Pantulan cermin memperhatikan wajah Kinan yang berblasteran, dirinya bercermin seakan bertanya kepada diri sendiri. Tidak ada senyum yang tergambar dari wajahnya, hanya otak yang terus bertanya dan mengeluarkan kata.

"Kalau bisa, kenapa waktu itu gue enggak melawan guru? Hanya karena perkara gue tidak juara waktu olimpiade, padahal gue bener-bener ngerjainnya. Tapi, kenapa yang menang si Dara? Padahal dia salam empat sedangkan gue tidak?"

"Gue sudah mati-matian belajar demi juara olimpiade tingkat Nasional, tapi kenapa si Dara anaknya Kepsek si al an yang juara? Anehnya, pas dia masuk tingkat Internasional dia tidak bawa piala kejuaraan dan mereka nyalahin gue? Sekarang, dia malah sekelas sama gue?"

"Sangat mem ba ngg ong kan bukan? Hahaha ...," kata Kinan kepada pantulan cermin. "Gue engga bisa melupakan masa lalu itu, itu sangat berharga bagi gue! Tapi, ah sudahlah gue udah muak!"

"Dan ... yang paling ferguso di hidup gue betapa malangnya gue malah dipaksa nikah sama guru itu." Kinan mengakhiri ucapan tidak jelasnya itu. "Sudah ah, bobo ah!"

Dia pun bangkit dari meja rias, dan merebahkan badannya di kasur berukuran besar dan menenggelamkan wajahnya di atas bantal. Malam ini sangat lelah untuk menjalaninya, jika bisa bisakah takdir berpihak sekali saja? Kinan ingin bebas meski hanya satu detik saja.

•••••••••••••••••••••••••••••••••••••••••••••••••••••••••••••••••••••

Sinar matahari menerobos masuk melalui celah jendela yang ditutupi gorden, membangunkan Kinan yang masih terlelap dalam mimpinya ditambah lagi suara alarm berbunyi dengan sangat nyaring. Kinan bangun dengan matanya masih tertutup dan tangannya mencari jam alarm yang berdiri di atas laci dekat lampu tidur dan mematikannya. Ia segera bangun merenggangkan badan dan melangkah ke kamar mandi membersihkan badan, saat itu air terasa begitu dingin dan sejuk sehingga membuat Kinan sedikit bersemangat.

Sepuluh menit melaksanakan aktivitas seperti orang sekolahan, kini jam menunjukan pukul 06.30 dan itu adalah waktunya makan. Mengenakan seragam batik dengan rok panjang, tak lupa juga Kinan menguncir rambut lurus dan panjangnya dengan karet yang senada. Polesan make up tipis membuat Kinan seperti anak SMA, ia mengenakan jam tangan di tangan kirinya dan sedikit tersenyum.
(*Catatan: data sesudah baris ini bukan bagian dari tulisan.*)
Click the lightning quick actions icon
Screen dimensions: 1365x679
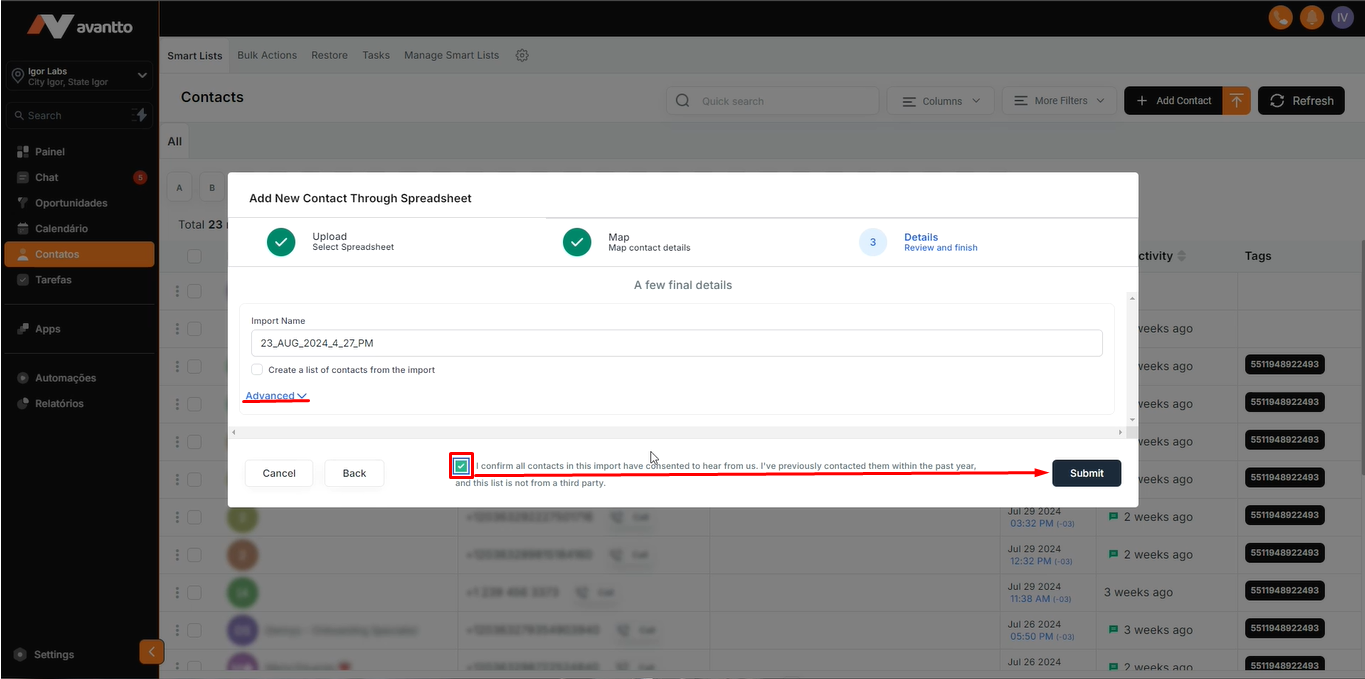coord(141,115)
Setelah beradu dengan semuanya, ia segera turun dari kamar atasnya untuk menyapa keluarga yang tengah menikmati sarapan. Harsa dan Ibha sudah stay di sana, aroma nasi goreng mengugah selera dan perut mulai tak sabar untuk diisi. Kinan duduk di sebelah Alsaki dan mengambil piring setelah menyapa mereka dengan perasaan belum sepenuhnya membaik, diambilkannya nasi sekitar satu cetong dan telur mata sapi diletakan di piring dan mulai melahapnya.

Tidak ada yang bersuara, hening itulah yang tercipta dan hanya suara geting sendok dan piring. Setelah Kinan puas mengisi perut, ia mulai mengalirkan sisa makanan dikeronggokan supaya masuk kedalam lambung agar dicerna dengan segelas air putih sisanya segelas suau yang dibuat oleh Harsa.

"Apa kamu mau sekolah?" tanya Ibha memecahkan hening.

"Iya," jawab Kinan singkat.

"Selama satu minggu kamu izin saja, kakakmu Alsaki sudah mengurus surat izinnya dan sudah dititipkan kepada temanmu," terang Ibha.

"Padahal tiga hari lagi, toh masih ada waktu pas besoknya kenapa harus sekarang? Tapi, ah yah sudah aku balik lagi ke kamar buat ganti baju." Kinan segera bangkit dari kursi makan dan kembali lagi ke atas sesuai ucapannya, seakan kejadian kemarin hanyalah mimpi nyatanya tidak.

Merebahkan kembali bobot dan menutup wajahnya menggunakan lengan, rasanya belum cukup untuk menyembuhkan kecewa. Maka, Kinan bangkit lagi dari tempat tidurnya melepaskan rok yang ia pakai sehingga Kinan hanya mengenakan celana lenjing hitam sedangkan atasannya tetap batik sekolahnya.

Membuka pintu balkon, dan menceburkan diri kedalam kolam padahal masih pagi. Tapi, yah sudahlah yang penting tenang toh hatinya. Menenggelamkan kembali diri kedalam kolam selama lima menit, lalu bangun lagi dan mendapati Alsaki datang membawa nampan berisi buah-buahan karena Kinan belum mencuci mulut.

"Apa lagi?" kesal Kinan saat melihat Alsaki datang.

"Kebiasaan terus nenggelamin diri, nyesel banget aku ajarin kamu berenang dari usia dua tahun," sebal Alsaki membuang muka.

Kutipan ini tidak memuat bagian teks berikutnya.